2) Configure Wireshark filter

In Wireshark menu, click on “capture” and then select “capture filters”.
It will open a new window with capture filters.

Click on “+” button to add a new line to the list. On the added line, write there a name of the filter (for example “MikroTik sniffing”) and set “udp port 37008” as the filter.

3) Start the capture in Wireshark

On Wireshark’s main screen, select the filter you just created (click on the small green flag) and then start the capture.

4) Configure MikroTik router to forward captured traffic

You can do this configuration via SSH, Telnet, WinBox or WebFig.
I will show you how to do this via SSH/Telnet.

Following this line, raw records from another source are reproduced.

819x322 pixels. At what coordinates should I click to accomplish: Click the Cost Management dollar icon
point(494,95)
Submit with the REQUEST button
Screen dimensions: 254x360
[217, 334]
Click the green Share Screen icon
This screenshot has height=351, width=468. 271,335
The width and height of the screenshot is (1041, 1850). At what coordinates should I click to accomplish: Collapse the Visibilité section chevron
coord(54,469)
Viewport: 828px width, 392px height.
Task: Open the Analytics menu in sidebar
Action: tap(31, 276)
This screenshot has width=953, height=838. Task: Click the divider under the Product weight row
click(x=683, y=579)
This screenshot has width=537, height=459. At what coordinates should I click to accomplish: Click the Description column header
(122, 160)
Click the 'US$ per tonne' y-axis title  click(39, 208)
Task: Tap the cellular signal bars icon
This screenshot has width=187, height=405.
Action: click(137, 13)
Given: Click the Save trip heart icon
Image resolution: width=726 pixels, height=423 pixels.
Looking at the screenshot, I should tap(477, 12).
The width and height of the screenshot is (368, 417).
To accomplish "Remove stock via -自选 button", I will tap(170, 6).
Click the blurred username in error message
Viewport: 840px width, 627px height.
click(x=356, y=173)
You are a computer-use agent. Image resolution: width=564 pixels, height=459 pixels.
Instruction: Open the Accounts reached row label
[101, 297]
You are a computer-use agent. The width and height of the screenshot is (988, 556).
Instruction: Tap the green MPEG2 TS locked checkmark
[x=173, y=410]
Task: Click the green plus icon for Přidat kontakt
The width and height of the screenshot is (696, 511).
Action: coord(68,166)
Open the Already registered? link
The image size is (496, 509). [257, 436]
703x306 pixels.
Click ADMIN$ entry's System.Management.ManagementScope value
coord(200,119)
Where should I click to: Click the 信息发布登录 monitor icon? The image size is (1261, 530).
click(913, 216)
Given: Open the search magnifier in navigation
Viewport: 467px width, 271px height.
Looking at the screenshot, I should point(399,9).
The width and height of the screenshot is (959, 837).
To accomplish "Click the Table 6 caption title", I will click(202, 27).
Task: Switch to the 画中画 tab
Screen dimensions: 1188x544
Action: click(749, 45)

First, connect to the device (ssh in my example):

ssh ADMIN_USER@IP_ADDRESS_OF_YOUR_ROUTER -p PORT

Then configure sniffer options:

/tool sniffer set streaming-enabled=yes streaming-server=192.168.1.100
/tool sniffer set filter-interface wlan1,wlan2
/tool sniffer set filter-ip-address 192.168.1.150/32
  • streaming-enabled – enables forwarding of packets.
  • streaming-server – IP address of the host where the Wireshark is running.
  • filter-interface – interface(s) where the capture will happen. (In my case, I have two radios 2,4 GHz & 5 GHz and I selected both)
  • filter-ip-address – you can limit the sniffing to only a specific IP address(es). (In my case, I selected only IP of my Smart TV as I wanted to see what kind of traffic it sends/receives from Internet)

Start the capture:

/tool sniffer start

Review the sniffer status:

[MYUSER@MikroTik] > /tool sniffer print
                     only-headers: no
                     memory-limit: 100KiB
                    memory-scroll: yes
                        file-name:
                       file-limit: 1000KiB
                streaming-enabled: yes
                 streaming-server: 192.168.1.100
                    filter-stream: yes
                 filter-interface: wlan1,wlan2
               filter-mac-address:
              filter-mac-protocol:
                filter-ip-address: 192.168.1.150/32
              filter-ipv6-address:
               filter-ip-protocol:
                      filter-port:
                       filter-cpu:
                      filter-size:
                 filter-direction: any
  filter-operator-between-entries: or
                          running: yes

Stop capture:

/tool sniffer stop

And that’s it!

This is how it could look like in your Wireshark GUI in the end.
In this screenshot, you can see that I applied two extra display filters to see really only traffic from/to 192.168.1.150 IP and DNS related traffic.
I did this as I was investigating if my Pi-Hole works as expected and blocks beaconing hostnames for Samsung Smart TVs.